CADFAEL: The Virgin in the Ice
Festival Theatre, Malvern, Wednesday 24th April, 2013
I will begin with a confession: I’ve never read any of Ellis Peters’s medieval whodunits. I’ve never seen any of the television adaptations either. So I approached this production with no expectations or prejudice but now, having seen it, I believe it’s unlikely I ever will.
On face value, the production looks impressive and has clearly had a lot of money spent on it. The set is elaborate and evocative – but the trouble is there’s too much of it. A lot of time is spent transitioning from one scene to another, interrupting the flow. To cover these gaps, we get clips of video or pre-recorded snatches of dialogue but the changes of scenery get in the way of both of these. I would suggest a different approach: emblematic theatre would be a more efficient way of staging the story.

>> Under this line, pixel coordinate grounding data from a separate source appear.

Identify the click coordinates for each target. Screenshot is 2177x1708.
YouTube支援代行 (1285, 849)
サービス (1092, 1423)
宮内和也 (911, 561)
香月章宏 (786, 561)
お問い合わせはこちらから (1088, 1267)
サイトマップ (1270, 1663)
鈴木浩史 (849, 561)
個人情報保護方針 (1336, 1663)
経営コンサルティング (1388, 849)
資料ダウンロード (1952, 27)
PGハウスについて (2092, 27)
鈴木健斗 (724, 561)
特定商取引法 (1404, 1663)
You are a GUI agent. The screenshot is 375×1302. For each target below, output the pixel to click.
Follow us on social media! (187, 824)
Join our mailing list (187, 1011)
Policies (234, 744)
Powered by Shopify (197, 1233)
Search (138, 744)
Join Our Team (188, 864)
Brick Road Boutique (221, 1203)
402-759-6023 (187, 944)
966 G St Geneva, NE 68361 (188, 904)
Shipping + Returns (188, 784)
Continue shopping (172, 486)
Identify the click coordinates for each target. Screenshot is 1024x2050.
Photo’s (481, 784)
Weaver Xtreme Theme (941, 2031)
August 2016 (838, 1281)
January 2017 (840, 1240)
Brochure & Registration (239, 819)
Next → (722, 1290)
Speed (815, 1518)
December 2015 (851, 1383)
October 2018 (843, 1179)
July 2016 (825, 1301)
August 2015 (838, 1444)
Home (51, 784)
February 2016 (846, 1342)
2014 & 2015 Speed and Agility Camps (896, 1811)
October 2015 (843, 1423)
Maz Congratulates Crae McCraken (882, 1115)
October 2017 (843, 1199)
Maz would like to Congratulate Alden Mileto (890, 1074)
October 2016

There is a lot of scenes and some of them are very short indeed, suddenly plunged into blackout so that the set can be on the move again. There is a totally unnecessary scene of the titular virgin in her giant ice cube thawing out on a bier with some flame-effect lamps. She needs to be defrosted so Cadfael can examine her but we don’t need to see this. A line of dialogue at the top of the examination scene would do the job more efficiently.
The video clips are a mixed bag. When they enhance the scenery (showing leafless trees with rooks cawing and flapping about) they work quite well. When they are used to bridge scenes, they don’t. Conflation of scenes would neaten this up. It feels like the show wants to be a film, and the conventions of that medium don’t translate very well to the stage.
This brings me to the dialogue. Everyone speaks in that heightened manner you tend to get in ‘historical’ dramas, in a way that no one ever spoke in the past. I’m not suggesting they should be spouting cod Chaucer instead (that would be worse) but a touch more naturalism would not be amiss. On the page this kind of talk reads well. On the telly, where performances are smaller and more intimate, you can get away with it. But when actors have to project, they just sound like pompous arses. Few can handle such lines and pull them off. In particular, James Palmer as Evrard Boterel stands out as being able to breathe life into the words. Others had their moments. I also liked Paul Hassall as Cadfael’s lawman friend Hugh Beringar and Gareth Thomas (Blake off of Blake’s 7) as the inquisitive monk. Cadfael is a combination of Sherlock Holmes and CSI: Medieval Shropshire, and Thomas occupies the character with warmth and credibility.
To adaptor, director and designer Michael Lunney I say three words: Less is more. Fans of Cadfael will probably have read the book anyway but new to it, I found the whole thing lacking in tension and the unfolding mystery uninvolving. There is, however, the most staggering bit of over-acting in an eye patch you will ever be privileged to witness.